Jodie Foster on lion attacks, ghost stories & why acting in French was her biggest fear

Jodie Foster may have survived a lion mauling and outrun screen killers, but her latest role presented a new kind of terror: a 100-page script in French.

At 63, the double Academy Award winner is entering a new chapter. In Vie Privée (A Private Life), Foster takes on her first starring role en français, playing an American expat therapist in Paris who descends into a shadowy double life as a private detective. Despite being a fluent speaker since the age of nine, Foster admits the linguistic leap was daunting.

“Mostly, I was scared,” Foster tells W Magazine. “What if I said something wrong? In French, my voice is very high because I learned from women who spoke that way. My character has a much more feminine way about her than my usual ‘froggy’ voice.”

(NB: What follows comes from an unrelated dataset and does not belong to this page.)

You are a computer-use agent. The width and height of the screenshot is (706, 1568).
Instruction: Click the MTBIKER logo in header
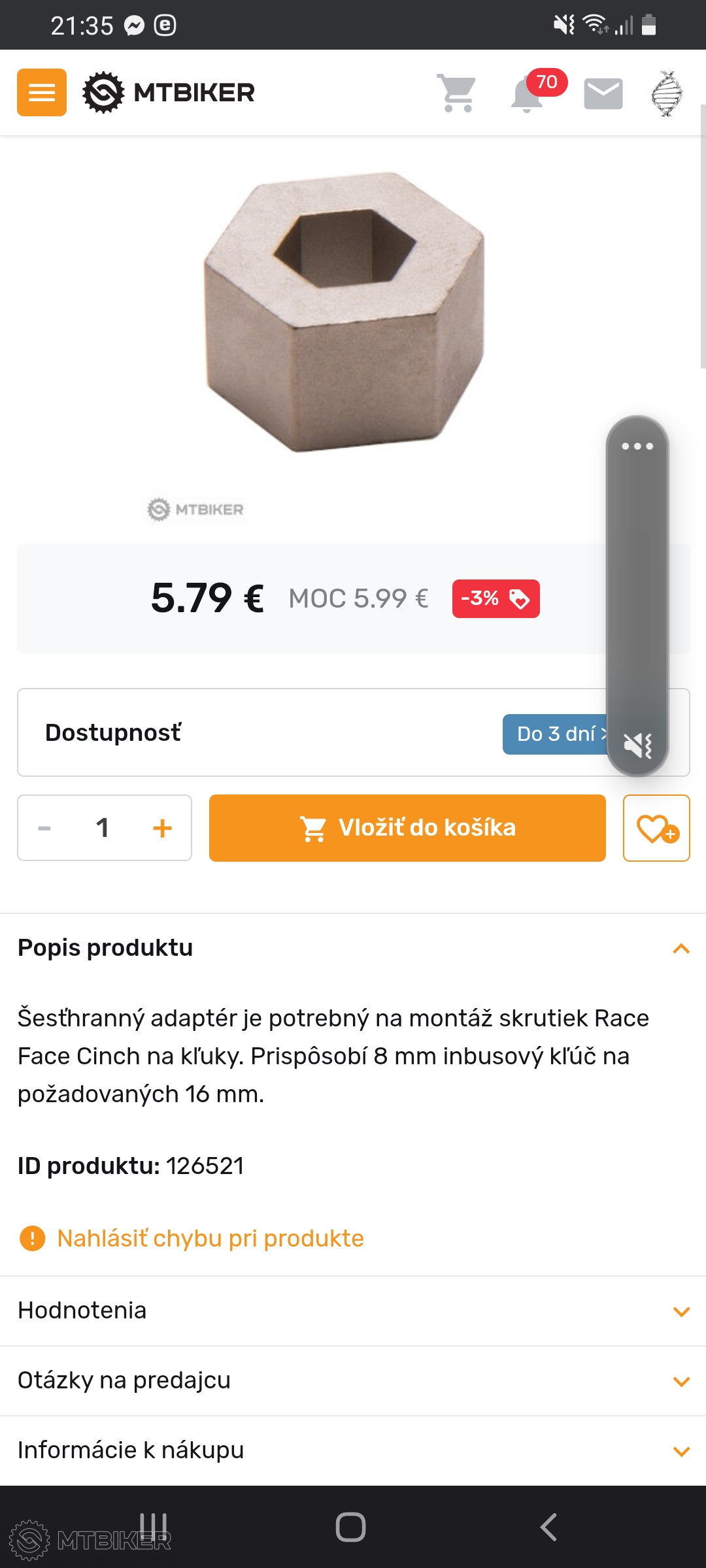[169, 93]
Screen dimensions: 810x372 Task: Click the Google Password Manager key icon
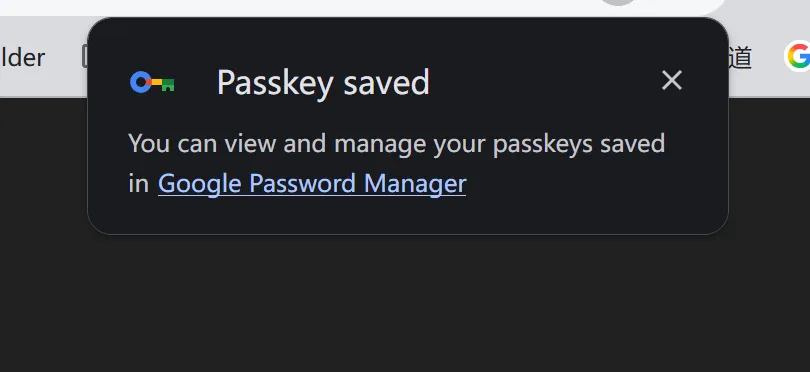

The performance, which premiered at the Cannes Film Festival, has been hailed as a career high, with critics noting that Foster’s signature intensity translates perfectly across the Channel.

While Vie Privée features a haunting apparition, Foster remains a pragmatist. “I believe there are energies we don’t know, so why not believe in ghosts?” she muses. Yet, her taste in cinema leans toward the psychological. Despite The Silence of the Lambs being a genre staple, she views it as a thriller. Her true horror picks? Get Out, Nope, and her all-time favourite, Hereditary.

Few actors can claim to have been literally chewed out by their co-stars. Foster recalls a terrifying incident as a child actor: “I was mauled by a lion. He picked me up, shook me around, and moved me horizontally. I had four perfect puncture wounds on my hips.” In a display of the steely grit that would later define her career, she returned to work with the same lion immediately after leaving the hospital.

Though she describes herself as someone who “doesn’t cry in life,” the cinema remains her sanctuary for catharsis. “My place to cry is in the dark,” she admits. “I’m a little ashamed to say that when I saw Ghost, I couldn’t stop.”

Between the “itch” to create and the simple joy of taking out the rubbish at home, Foster continues to balance Hollywood royalty with a remarkably grounded reality, even if she does keep a collection of miniature American football helmets in two different cities.